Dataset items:
*****

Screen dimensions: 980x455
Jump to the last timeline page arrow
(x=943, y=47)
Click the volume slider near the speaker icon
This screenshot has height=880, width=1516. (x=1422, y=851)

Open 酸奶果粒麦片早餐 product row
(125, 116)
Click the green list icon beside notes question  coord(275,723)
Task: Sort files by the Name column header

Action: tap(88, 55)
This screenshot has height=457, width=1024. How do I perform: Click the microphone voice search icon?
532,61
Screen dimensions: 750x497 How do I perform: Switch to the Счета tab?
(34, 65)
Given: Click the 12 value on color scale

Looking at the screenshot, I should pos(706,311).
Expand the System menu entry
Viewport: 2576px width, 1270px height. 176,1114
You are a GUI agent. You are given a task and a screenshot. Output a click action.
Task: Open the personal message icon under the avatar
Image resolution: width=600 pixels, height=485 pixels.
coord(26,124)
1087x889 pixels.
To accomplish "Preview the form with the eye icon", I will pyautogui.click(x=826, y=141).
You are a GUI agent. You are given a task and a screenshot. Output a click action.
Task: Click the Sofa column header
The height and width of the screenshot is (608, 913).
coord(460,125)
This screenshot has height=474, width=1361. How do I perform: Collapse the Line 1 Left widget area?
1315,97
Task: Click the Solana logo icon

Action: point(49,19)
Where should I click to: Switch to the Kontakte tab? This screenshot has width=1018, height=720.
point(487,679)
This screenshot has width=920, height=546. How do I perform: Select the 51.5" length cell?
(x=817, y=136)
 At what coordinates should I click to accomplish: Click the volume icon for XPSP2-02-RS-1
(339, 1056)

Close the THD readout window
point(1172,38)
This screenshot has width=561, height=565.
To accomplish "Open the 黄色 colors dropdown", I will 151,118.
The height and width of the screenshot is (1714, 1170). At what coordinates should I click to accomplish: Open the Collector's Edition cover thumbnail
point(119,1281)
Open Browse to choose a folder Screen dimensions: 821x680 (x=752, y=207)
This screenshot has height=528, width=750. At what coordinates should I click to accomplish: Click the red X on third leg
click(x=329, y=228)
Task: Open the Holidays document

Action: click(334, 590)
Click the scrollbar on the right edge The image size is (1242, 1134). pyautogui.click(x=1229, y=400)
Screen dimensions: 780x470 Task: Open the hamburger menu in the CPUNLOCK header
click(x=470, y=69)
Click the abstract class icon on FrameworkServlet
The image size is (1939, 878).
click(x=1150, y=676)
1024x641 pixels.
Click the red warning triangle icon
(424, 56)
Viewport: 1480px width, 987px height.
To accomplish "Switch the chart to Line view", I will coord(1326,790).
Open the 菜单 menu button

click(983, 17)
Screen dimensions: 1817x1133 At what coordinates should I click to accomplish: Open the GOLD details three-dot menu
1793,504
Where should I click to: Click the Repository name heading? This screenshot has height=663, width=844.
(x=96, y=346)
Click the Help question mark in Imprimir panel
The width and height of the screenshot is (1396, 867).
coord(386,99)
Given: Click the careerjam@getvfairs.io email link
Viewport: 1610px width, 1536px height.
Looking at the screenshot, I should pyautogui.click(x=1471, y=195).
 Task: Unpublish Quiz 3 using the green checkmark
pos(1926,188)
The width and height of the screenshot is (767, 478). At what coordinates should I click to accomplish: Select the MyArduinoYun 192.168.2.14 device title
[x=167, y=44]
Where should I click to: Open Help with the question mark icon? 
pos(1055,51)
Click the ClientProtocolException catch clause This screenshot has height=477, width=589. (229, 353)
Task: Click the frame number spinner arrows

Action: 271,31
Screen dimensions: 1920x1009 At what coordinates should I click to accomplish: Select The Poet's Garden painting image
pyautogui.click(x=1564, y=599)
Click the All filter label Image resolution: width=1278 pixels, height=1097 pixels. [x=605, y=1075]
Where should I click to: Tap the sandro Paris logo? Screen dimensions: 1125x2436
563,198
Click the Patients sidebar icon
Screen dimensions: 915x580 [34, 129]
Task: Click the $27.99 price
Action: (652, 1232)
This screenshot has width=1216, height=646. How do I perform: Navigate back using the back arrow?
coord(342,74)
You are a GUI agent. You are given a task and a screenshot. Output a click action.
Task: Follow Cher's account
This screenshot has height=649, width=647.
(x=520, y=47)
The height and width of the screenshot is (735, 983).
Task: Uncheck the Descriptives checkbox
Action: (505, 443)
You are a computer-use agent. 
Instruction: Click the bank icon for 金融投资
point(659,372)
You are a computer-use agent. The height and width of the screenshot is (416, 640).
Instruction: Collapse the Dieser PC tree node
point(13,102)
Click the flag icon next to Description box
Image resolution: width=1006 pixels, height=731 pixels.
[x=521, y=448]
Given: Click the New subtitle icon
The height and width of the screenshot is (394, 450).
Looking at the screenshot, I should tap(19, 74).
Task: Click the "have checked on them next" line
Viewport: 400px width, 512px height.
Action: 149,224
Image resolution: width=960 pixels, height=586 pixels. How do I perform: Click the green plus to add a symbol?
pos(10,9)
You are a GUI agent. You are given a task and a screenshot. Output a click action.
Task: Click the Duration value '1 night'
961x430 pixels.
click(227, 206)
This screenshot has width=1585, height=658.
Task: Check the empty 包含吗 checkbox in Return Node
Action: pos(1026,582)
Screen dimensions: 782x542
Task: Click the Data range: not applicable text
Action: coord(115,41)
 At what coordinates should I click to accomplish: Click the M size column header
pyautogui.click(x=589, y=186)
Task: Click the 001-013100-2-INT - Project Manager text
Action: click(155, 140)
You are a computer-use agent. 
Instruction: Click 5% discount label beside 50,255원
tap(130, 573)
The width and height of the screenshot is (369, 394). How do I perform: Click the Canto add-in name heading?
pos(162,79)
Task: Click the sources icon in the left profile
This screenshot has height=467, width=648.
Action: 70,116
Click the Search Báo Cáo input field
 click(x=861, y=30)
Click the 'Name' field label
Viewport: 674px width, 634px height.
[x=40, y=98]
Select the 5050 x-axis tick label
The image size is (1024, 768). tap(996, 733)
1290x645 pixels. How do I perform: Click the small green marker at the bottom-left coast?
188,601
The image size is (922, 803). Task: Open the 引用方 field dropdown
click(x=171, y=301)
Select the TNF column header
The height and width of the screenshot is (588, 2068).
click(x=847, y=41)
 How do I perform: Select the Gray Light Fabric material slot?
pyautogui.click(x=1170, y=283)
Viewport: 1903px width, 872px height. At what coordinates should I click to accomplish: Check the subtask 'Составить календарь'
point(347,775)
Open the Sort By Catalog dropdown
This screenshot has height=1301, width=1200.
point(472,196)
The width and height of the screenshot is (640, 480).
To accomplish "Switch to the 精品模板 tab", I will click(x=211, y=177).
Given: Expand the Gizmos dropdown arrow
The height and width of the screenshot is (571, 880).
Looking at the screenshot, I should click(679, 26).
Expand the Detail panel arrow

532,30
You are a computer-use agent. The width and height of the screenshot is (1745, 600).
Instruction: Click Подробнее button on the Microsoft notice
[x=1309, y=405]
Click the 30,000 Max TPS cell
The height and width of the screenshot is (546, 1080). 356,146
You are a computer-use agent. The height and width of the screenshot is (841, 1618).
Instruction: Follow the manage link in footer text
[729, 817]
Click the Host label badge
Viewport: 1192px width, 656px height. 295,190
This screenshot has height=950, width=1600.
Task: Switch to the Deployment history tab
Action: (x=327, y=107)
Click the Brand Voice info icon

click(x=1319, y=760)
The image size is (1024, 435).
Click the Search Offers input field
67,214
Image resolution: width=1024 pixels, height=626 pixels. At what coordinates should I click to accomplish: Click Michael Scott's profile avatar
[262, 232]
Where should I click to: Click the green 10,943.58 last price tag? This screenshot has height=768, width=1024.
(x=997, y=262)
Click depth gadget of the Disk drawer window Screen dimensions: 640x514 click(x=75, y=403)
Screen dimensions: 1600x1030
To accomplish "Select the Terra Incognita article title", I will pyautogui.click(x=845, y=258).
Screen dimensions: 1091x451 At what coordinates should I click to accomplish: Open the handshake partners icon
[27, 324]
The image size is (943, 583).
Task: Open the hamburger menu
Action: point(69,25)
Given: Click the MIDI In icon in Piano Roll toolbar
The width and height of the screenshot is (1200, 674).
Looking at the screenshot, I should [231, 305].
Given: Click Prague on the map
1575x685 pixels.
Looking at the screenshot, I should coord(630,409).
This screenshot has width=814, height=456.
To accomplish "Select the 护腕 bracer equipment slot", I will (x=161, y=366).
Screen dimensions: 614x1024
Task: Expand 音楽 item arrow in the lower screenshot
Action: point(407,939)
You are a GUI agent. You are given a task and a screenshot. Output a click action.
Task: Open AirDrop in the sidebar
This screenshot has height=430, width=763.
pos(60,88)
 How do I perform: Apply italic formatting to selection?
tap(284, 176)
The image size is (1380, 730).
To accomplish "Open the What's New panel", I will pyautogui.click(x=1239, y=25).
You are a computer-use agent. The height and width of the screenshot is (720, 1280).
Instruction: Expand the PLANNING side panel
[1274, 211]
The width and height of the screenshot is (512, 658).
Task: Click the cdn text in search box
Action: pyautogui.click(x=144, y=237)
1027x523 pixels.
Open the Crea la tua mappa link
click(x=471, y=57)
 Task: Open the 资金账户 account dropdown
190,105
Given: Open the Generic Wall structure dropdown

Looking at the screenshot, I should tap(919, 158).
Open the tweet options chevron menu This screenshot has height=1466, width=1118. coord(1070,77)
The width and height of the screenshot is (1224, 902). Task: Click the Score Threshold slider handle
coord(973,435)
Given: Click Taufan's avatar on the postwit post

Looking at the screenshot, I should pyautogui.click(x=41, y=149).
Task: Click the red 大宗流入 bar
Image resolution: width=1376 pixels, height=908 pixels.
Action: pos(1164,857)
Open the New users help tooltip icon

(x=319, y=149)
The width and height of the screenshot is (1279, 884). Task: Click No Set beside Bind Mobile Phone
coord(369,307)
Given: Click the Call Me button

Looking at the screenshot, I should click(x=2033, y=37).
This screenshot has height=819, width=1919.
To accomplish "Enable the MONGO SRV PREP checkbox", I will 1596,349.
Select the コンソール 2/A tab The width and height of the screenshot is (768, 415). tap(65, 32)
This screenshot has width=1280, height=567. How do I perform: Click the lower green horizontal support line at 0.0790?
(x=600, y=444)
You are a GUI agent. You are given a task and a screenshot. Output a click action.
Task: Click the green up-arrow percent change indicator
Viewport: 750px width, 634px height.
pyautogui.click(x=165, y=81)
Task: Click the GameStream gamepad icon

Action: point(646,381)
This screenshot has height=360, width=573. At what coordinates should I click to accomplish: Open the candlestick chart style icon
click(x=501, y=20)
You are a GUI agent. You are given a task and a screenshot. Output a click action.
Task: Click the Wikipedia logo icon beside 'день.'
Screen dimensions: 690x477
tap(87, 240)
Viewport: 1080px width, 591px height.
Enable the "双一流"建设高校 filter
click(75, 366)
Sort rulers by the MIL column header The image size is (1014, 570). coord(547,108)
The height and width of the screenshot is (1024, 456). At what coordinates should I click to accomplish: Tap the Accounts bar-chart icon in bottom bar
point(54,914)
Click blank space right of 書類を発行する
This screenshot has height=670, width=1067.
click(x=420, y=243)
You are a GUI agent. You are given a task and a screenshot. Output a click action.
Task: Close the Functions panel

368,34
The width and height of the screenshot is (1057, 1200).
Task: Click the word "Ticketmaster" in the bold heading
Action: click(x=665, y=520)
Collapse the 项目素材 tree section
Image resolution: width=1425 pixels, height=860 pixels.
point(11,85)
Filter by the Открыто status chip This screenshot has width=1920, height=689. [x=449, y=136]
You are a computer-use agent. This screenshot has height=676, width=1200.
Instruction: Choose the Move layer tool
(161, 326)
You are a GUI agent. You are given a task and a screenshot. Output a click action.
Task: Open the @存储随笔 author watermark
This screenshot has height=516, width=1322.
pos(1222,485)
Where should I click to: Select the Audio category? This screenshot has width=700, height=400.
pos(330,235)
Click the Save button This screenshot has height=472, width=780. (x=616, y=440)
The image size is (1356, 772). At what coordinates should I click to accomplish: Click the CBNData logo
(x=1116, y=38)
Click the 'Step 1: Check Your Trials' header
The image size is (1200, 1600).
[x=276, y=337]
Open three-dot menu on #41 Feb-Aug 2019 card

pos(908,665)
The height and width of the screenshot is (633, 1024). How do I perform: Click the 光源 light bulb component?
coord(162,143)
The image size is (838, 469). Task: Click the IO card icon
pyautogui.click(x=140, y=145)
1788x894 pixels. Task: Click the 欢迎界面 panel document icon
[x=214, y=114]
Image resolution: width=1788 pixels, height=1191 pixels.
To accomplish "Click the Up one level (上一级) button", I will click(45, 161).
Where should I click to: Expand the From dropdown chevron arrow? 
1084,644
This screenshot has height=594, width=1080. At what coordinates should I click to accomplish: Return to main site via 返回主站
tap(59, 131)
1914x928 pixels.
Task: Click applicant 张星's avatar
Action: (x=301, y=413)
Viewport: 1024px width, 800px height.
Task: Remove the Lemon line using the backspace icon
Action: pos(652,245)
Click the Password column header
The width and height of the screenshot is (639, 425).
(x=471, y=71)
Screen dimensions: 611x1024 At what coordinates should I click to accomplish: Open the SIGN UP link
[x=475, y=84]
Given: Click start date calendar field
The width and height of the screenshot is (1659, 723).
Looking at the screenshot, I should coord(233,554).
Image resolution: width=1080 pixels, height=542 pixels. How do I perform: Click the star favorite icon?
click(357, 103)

*****

> **WORK TO BE COMPLETED**
Of the entries above, transcribe exactly those lines that fall between the line containing "This screenshot has height=516, width=1322." and the line containing "Click the Save", together with those two lines.

> **RESPONSE TO THE TASK**
This screenshot has height=516, width=1322.
pos(1222,485)
Where should I click to: Select the Audio category? This screenshot has width=700, height=400.
pos(330,235)
Click the Save button This screenshot has height=472, width=780. (x=616, y=440)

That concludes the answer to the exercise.